- Article
————————
Only a drive-by comment, but why do you need the space to be explicit? Why not just ignore whitespace, and use expr expr as whitespace concat? I might still cause a bit of ambiguity, but I believe it would be much easier on Earley.

However, I would guess most of the slowdown is actually coming from _WS: /[ \t]/, which would be much much better as _WS: /[ \t]/+

from lark.

Bugz000 commented on July 16, 2024

Only a drive-by comment, but why do you need the space to be explicit? Why not just ignore whitespace, and use expr expr as whitespace concat? I might still cause a bit of ambiguity, but I believe it would be much easier on Earley.

i think i tried this but i ran into problems where

print( var (5+5)) ;  would resolve to
print(  var(10)  )

"function var not found"
(or vice versa based on python hash seed or something)
————————
- Rows

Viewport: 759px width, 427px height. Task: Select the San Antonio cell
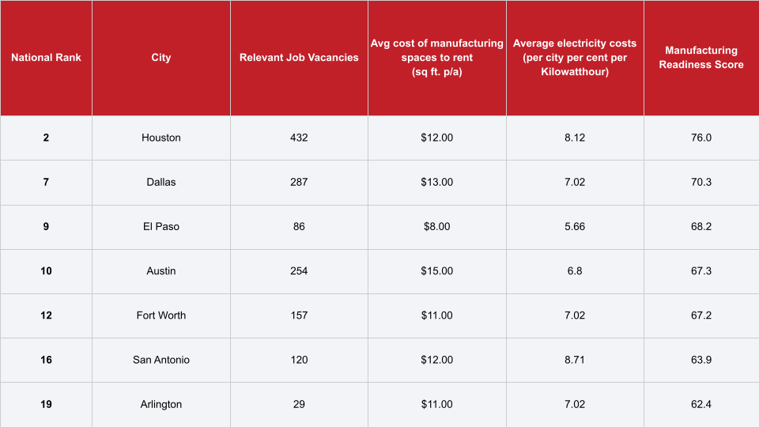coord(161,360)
————————
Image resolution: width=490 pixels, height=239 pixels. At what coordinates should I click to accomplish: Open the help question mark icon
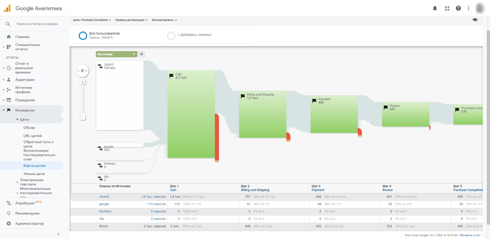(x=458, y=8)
————————
- Work instructions
A. From the Lark thread, set down the passage starting at "Bugz000 commented on" and ending at "seed or something)".
B. Answer these questions from the Lark thread:
(i) What pattern does the comment suggest in place of _WS: /[ \t]/?
(ii) On what date did Bugz000 comment?
(iii) What error message does Bugz000 quote?

- Solutions in order
A.
Bugz000 commented on July 16, 2024

Only a drive-by comment, but why do you need the space to be explicit? Why not just ignore whitespace, and use expr expr as whitespace concat? I might still cause a bit of ambiguity, but I believe it would be much easier on Earley.

i think i tried this but i ran into problems where

print( var (5+5)) ;  would resolve to
print(  var(10)  )

"function var not found"
(or vice versa based on python hash seed or something)

B.
(i) _WS: /[ \t]/+
(ii) July 16, 2024
(iii) "function var not found"